Technology Industry Alliance Focuses on Data Quality, Jointly Promotes Provenance Standards
Cisco, IBM, Intel, Microsoft, and Red Hat jointly sponsor the establishment of the OASIS Data Provenance Standards Technical Committee to refine and promote cross-industry data provenance standards. The committee will hold its first meeting on April 8, with the goal of launching widely usable metadata quality metrics within 12 to 18 months.

Quick Overview
- Five major technology vendors jointly supported the adoption of cross-industry data provenance standards on Thursday. Cisco, IBM, Intel, Microsoft, and Red Hat co-sponsored the establishment of the OASIS Data Provenance Standards Technical Committee, as announced by the nonprofit organization OASIS Open.

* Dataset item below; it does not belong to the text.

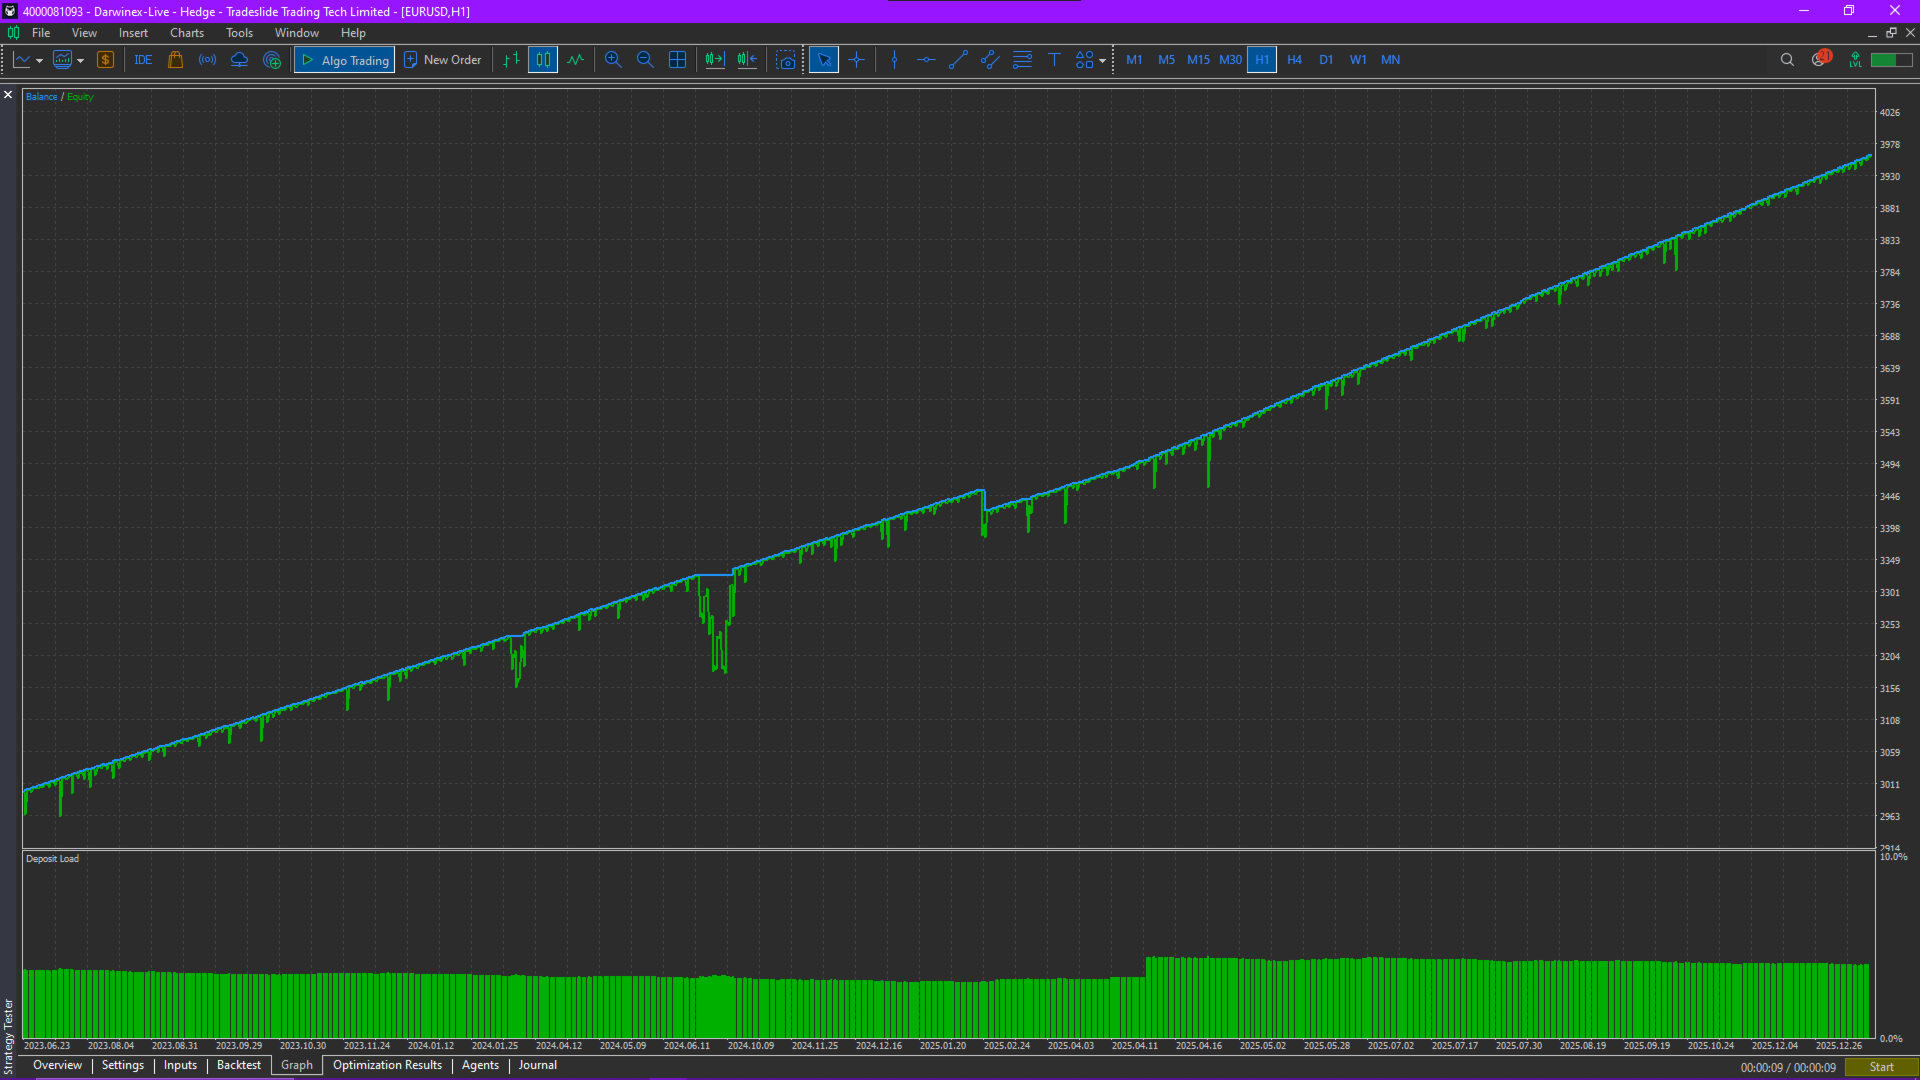Viewport: 1920px width, 1080px height.
Task: Select the H4 timeframe
Action: [x=1294, y=60]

- The group will meet on April 8, with the mission to refine the data provenance standards developed by members of the Data & Trust Alliance and promote widespread adoption.
- Nineteen Data & Trust Alliance affiliates, including American Express, Humana, IBM, Mastercard, Pfizer, UPS, and Walmart, participated in the development of version 1.0.0 of the standard, which was released in July 2024.
Deep Insight
Data preparation is an old problem that has reached new levels of urgency, as data-hungry generative AI applications accelerate the pace and scale of data consumption. The path to AI adoption is fraught with privacy, compliance, and integration hurdles that remain difficult to bypass.
"Data governance is not new—people have been working on this for a long time," Kristina Podnar, senior policy director at the Data & Trust Alliance, told CIO Dive. "But never have companies come together to drive it forward."
Standardizing provenance protocols across vendors and industries could pave the way for better data quality management and tools for automated verification processes.
The alliance's framework defines a common metadata classification system, helping organizations efficiently verify the quality and reliability of data sets for traditional analytics and AI business applications.
"We want to ensure that any enterprise in any industry can have visibility and transparency into the data they use," Podnar said.
In an unstable regulatory environment, broad participation is needed to establish trust benchmarks for third-party data sources. Policy professionals hope to set stronger guardrails for AI data, but most expect effective government intervention to take years.
"There has been much activity around AI adoption and regulation, but we still lack standard definitions for its key elements," Saira Jesani, executive director of the Data & Trust Alliance, said in a post in July when the organization released its standards. "From copyright infringement to privacy to authenticity, the consequences could impact the commercial value of the technology and its acceptance."
IBM tested these standards internally last year, aligning the committee's recommendations with its governance policies. The company reported a "consistent and quantifiable impact" on the overall efficiency of its data due diligence and management processes, according to Christina Montgomery, IBM's chief privacy and trust officer, in a November post.
The technical committee will seek to improve existing standards while injecting momentum into implementation tools. Podnar believes the current version covers most, but not all, of the standardization issues that should be addressed.
"It's about 80% complete," she said. "We know we haven't gotten it 100% right, and the standards must continue to evolve."
After the technical committee convenes, the organization intends to bring in more members. According to Podnar, the sponsoring companies aim to have widely usable metadata quality metrics ready within 12 to 18 months.
"They're not interested in dragging this process out too long," she said. "They want tools available in the market."